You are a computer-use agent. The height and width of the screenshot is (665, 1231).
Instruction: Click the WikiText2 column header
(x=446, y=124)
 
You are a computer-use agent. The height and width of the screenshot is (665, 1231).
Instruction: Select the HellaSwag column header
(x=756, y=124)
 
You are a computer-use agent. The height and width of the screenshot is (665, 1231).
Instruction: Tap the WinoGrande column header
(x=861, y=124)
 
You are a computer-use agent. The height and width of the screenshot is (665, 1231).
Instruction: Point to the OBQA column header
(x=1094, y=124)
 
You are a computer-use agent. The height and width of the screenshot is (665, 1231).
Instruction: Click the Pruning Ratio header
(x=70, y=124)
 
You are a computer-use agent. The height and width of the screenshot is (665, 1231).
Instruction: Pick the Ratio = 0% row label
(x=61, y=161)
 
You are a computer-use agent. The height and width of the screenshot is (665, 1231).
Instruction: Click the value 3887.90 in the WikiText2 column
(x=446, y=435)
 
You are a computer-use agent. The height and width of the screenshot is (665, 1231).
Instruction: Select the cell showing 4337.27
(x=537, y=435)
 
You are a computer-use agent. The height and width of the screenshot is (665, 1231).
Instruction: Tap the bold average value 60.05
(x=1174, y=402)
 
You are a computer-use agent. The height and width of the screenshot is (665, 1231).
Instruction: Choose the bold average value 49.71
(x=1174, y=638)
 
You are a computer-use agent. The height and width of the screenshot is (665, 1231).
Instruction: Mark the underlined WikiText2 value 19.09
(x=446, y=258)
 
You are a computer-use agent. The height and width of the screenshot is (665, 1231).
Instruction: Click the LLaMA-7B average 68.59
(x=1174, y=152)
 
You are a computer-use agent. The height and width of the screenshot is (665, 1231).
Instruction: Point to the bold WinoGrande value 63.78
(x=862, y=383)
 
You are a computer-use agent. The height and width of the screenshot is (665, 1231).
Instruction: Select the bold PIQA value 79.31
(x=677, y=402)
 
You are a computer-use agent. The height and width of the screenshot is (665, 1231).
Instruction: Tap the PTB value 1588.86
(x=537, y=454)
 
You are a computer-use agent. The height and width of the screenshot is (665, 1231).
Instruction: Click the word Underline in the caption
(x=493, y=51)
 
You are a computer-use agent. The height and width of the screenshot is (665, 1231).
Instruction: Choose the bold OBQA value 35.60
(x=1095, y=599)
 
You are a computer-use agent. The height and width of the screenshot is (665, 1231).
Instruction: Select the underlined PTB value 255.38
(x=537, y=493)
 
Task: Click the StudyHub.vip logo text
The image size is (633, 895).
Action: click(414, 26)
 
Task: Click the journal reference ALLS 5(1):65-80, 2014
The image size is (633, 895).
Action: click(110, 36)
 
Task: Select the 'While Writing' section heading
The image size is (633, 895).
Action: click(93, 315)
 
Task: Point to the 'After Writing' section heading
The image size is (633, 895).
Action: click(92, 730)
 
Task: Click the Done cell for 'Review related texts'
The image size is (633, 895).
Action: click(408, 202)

========================================================================

Starting at the line that contains "Task: Click the Done" and running through the end of the items, put each item into a two-column CSV with the headers instruction and answer, one row per item. Put each value in its own quoted field, with line breaks replaced by spaces.

instruction,answer
"Task: Click the Done cell for 'Review related texts' The image size is (633, 895). Action:","click(408, 202)"